# ENUNCIADO
Prosigue la crónica sobre la cena en las carpas de las fiestas del Pilar a partir de su última oración.

━━━ FRAGMENTO PARA LEER

AUTOC-TURISTAS EN EL PILAR
Nunca creí que llegaría a sentirme turista en las fiestas
del Pilar. Entiendo que alguien que va con prisas, que apenas tenga tiempo para
disfrutar de una cena, haciendo interminable cola ante la puerta de cualquier
bar o restaurante, recurra a esas carpas provisionales que instalan en la Plaza
de Aragón, por ejemplo. Que lo haga un
zaragozano de toda la vida, puede resultar imperdonable.
Claro, uno piensa en la enorme fila de gente que espera
pacientemente por un bocadillo de calamares de los que hacen en el nuevo
Calamar Bravo y le parece una suerte encontrar pronto hueco en una bancada con
mesa para ocho. No se pregunta el precio, ni se fija uno siquiera en los
carteles donde aparecen los precios de
algunos productos que se anuncian.
Una vez sentados, piden unas longanizas, unas papas bravas,
unos pescaditos fritos, unos calamares y un poco de queso. Tardan poco los
platos en ir llegando, tras la bebida. Quien pide vino, comprueba que hace
mucho que no probaba un vino tan rematadamente malo y en vaso de plástico
además. Los calamares, dos platos, es difícil adivinar cuando se han frito
porque parecen ser de varios momentos o días diferentes, tanto por el color
como por la textura. Desde los achiclados que cuesta masticar y digerir, a los
que simplemente están a medio hacer.
Los pescaditos, tamaño chanquete, se pueden doblar como
contorsionistas, sin romperse, porque están recalentados varias veces. Las
salchichas y longanizas presentan diversa coloración, además de una dureza
gomosa que las hace difícil de tragar.

━━━━━━
━━━ DATOS PROPORCIONADOS

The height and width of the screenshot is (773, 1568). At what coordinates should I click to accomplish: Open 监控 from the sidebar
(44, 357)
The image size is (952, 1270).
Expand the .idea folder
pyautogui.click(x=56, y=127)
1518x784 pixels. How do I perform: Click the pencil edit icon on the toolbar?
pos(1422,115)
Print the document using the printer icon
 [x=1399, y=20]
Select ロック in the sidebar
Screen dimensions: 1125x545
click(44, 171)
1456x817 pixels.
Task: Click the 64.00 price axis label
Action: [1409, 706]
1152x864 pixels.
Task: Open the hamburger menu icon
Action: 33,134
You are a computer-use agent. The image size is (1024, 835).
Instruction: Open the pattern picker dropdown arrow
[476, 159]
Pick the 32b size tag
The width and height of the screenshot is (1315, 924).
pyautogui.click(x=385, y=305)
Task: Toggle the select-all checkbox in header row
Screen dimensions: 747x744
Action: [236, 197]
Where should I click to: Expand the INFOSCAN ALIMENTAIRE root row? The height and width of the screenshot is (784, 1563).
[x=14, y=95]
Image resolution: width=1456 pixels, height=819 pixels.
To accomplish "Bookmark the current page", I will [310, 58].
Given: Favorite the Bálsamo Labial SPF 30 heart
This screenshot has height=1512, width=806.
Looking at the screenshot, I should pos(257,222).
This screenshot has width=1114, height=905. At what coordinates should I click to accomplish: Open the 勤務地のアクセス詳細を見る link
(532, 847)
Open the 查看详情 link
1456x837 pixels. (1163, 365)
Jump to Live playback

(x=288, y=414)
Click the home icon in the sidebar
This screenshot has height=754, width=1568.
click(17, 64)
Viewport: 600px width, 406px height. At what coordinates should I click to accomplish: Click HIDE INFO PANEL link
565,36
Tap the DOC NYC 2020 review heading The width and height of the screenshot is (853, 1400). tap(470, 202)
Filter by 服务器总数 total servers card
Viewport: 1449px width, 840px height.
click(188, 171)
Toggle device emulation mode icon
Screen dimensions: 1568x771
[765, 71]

━━━━━━

# RESPUESTA
Mientras tanto en la carpa de los pulpos, justo enfrente, estos salen y entran
del agua hirviendo. Piensan nuestros comensales que se han equivocado del todo
por no haber tenido la paciencia de esperar al pulpo, por más lento que fuese.
Al final, lo único decente, que no sabroso, resulta ser el queso y los
minúsculos panecillos que lo acompañan. El resto del pan hace juego con el
pescado, los calamares y la longaniza. Es, como poco de la primera hornada del
día anterior. Dan ganas de abrirle con él la crisma al camarero.
La guarnición de cada plato, apenas la tocan y la dejan
allí, despreciada, aceitosa, más indigna aún de ser engullida que el resto de
la comida.
El vino se queda a medio beber, de tan malo y aguado. Al
pedir la cuenta, ven como el suplicio continúa y queda la puntilla, un
descabello descabellado, con el que acaban de rematar a los paganos, metidos a
turistas incautos.
El banquete sale por cien euros, cifra redonda que escribe
el camarero en un papel, sobre la marcha. Lo más llamativo son los 30 euros por
los dos platos de calamares goma.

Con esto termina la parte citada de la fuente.